Imagine a scenario where a product manager’s question is vague or incomplete; the agent proactively asks clarifying questions. If there is no response, it applies reasonable default values to advance the work. For example, if a user asks about business growth without specifying a date range, it might assume the last seven or thirty days. This allows the agent to maintain a dialogue while collaborating with users to achieve more accurate results.

To prevent the ever-evolving agent from going off track during the learning process, the OpenAI team employs the Evals API to provide a strict overseer for the agent.

The Evals API is paired with manually written, gold-standard query statements for each important question, continuously monitoring and scoring the agent’s performance.

These evaluations check not only the correctness of SQL syntax but also compare the accuracy of result data.
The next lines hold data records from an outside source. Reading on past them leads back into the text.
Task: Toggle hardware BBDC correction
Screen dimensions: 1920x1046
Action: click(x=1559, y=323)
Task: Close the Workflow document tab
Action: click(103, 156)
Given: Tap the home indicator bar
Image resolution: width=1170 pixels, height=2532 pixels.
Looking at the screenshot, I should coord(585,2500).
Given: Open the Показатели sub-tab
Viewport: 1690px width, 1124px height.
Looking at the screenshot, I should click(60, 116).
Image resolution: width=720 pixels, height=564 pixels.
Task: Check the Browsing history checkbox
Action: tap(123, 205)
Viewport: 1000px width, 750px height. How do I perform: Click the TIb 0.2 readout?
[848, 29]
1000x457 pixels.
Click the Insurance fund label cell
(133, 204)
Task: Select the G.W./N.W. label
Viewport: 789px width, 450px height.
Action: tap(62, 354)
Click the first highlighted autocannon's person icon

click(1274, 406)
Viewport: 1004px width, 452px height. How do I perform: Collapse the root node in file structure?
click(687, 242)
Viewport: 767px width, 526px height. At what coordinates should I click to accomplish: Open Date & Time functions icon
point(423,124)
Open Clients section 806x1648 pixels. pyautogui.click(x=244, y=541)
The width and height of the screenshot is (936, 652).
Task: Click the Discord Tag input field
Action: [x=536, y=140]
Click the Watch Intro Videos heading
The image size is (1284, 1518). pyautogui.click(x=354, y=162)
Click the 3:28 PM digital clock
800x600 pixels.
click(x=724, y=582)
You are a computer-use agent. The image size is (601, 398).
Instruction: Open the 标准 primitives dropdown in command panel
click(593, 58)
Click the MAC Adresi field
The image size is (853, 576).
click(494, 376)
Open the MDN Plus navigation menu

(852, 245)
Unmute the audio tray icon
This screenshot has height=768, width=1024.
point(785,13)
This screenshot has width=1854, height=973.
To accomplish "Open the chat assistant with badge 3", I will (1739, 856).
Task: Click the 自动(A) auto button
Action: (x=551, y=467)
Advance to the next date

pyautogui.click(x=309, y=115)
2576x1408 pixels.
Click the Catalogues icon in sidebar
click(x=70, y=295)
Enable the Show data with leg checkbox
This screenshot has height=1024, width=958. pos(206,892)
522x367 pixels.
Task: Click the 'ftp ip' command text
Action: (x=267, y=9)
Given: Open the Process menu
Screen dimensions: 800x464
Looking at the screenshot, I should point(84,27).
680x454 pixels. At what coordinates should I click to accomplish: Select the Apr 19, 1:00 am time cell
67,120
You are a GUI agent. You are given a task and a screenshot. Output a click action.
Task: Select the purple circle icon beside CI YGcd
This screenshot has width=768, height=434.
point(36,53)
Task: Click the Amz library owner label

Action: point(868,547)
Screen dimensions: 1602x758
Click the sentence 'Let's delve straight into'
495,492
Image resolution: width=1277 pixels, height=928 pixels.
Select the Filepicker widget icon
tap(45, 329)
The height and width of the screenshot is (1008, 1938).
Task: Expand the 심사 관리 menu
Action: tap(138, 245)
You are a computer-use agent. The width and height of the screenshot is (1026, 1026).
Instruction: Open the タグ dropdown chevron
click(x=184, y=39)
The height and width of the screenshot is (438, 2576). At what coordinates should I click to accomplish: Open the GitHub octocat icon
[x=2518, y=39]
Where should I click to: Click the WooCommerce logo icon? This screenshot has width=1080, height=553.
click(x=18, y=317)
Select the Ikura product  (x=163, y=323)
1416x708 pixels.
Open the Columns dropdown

When the agent “misbehaves”, the system immediately raises an alarm, ensuring that issues are identified and resolved before impacting users.

Regarding data security, the agent stipulates that users can only query tables they have permission to access. When access rights are missing, it will flag this or revert to alternative datasets that the user is authorized to use.

To ensure transparency in the data analysis process, the agent summarizes assumptions and execution steps next to each answer to expose its reasoning process. When a query is executed, it directly links to the underlying results, allowing users to inspect the raw data and verify each step of the analysis.

How to Build a Data Analysis Intelligent Agent

OpenAI’s data analysis agent is not open-source, but if you want to build a similar agent, OpenAI’s engineers have shared some pitfalls they encountered.

Initially, the agent had access to the complete dataset, but this quickly led to confusion among overlapping data tables. To reduce ambiguity and improve reliability, developers had to restrict the tables the agent could access, thereby enhancing query reliability.

Another pitfall arose from the highly standardized system prompts provided by developers. While many questions share similar analytical shapes, the variations in details can be significant enough that rigid instructions can backfire. Focusing on the actual effects in real-world usage, allowing the agent rather than system-level prompts to determine how to achieve results, can make the agent more robust and yield better outcomes.

The most critical insight is realizing that the true meaning of data lies in the code rather than in expert annotations of data tables. Query history more accurately describes the shape and usage of tables, capturing assumptions and business intents that may never surface in SQL or metadata. By using Codex to crawl the codebase, the agent can understand how datasets are actually constructed and better infer what each table truly contains. This approach can answer questions like “What is in this table?” and “When can I use it?” more accurately than merely retrieving information from the data warehouse.

As enterprise data environments become increasingly complex, tools like OpenAI’s data agent may become standard configurations for future enterprise data analysis, driving the entire industry towards a more efficient and intelligent data-driven decision-making paradigm.

The goal of these agents is not to replace data analysts but to enhance their capabilities, freeing them from tedious query writing and debugging to focus on higher-level definitions of metrics, hypothesis validation, and data-driven decision-making.